_PROBLEM TO WORK ON_
Write the entries out exactly. Any images they hold stay out of the copy.
*** GIVEN RECORDS ***
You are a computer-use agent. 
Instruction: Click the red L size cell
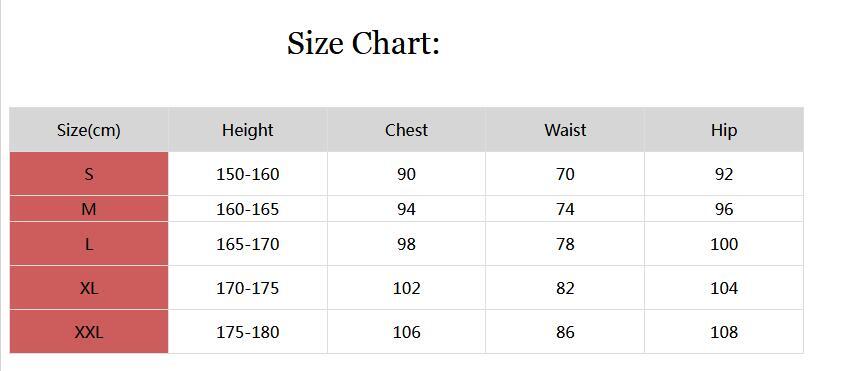89,244
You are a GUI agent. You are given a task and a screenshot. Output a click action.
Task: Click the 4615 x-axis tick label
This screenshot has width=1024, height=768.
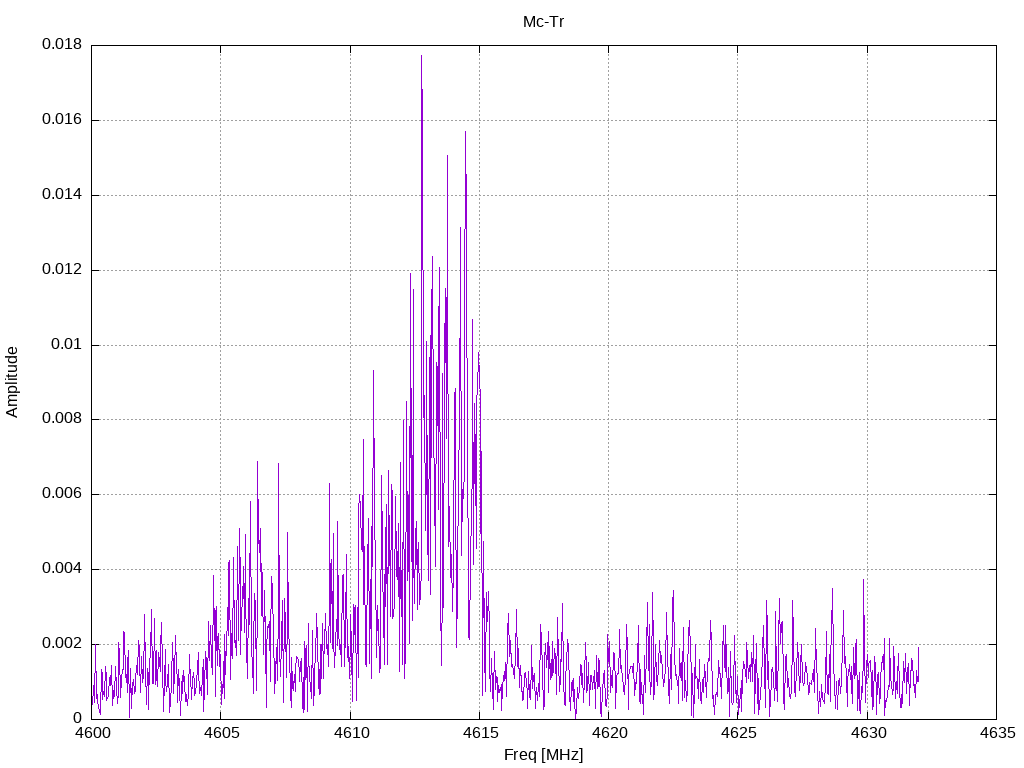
***
_THE COMPLETED TASK_
You are a computer-use agent. 
Instruction: Click the red L size cell
89,244
You are a GUI agent. You are given a task and a screenshot. Output a click action.
Task: Click the 4615 x-axis tick label
This screenshot has width=1024, height=768.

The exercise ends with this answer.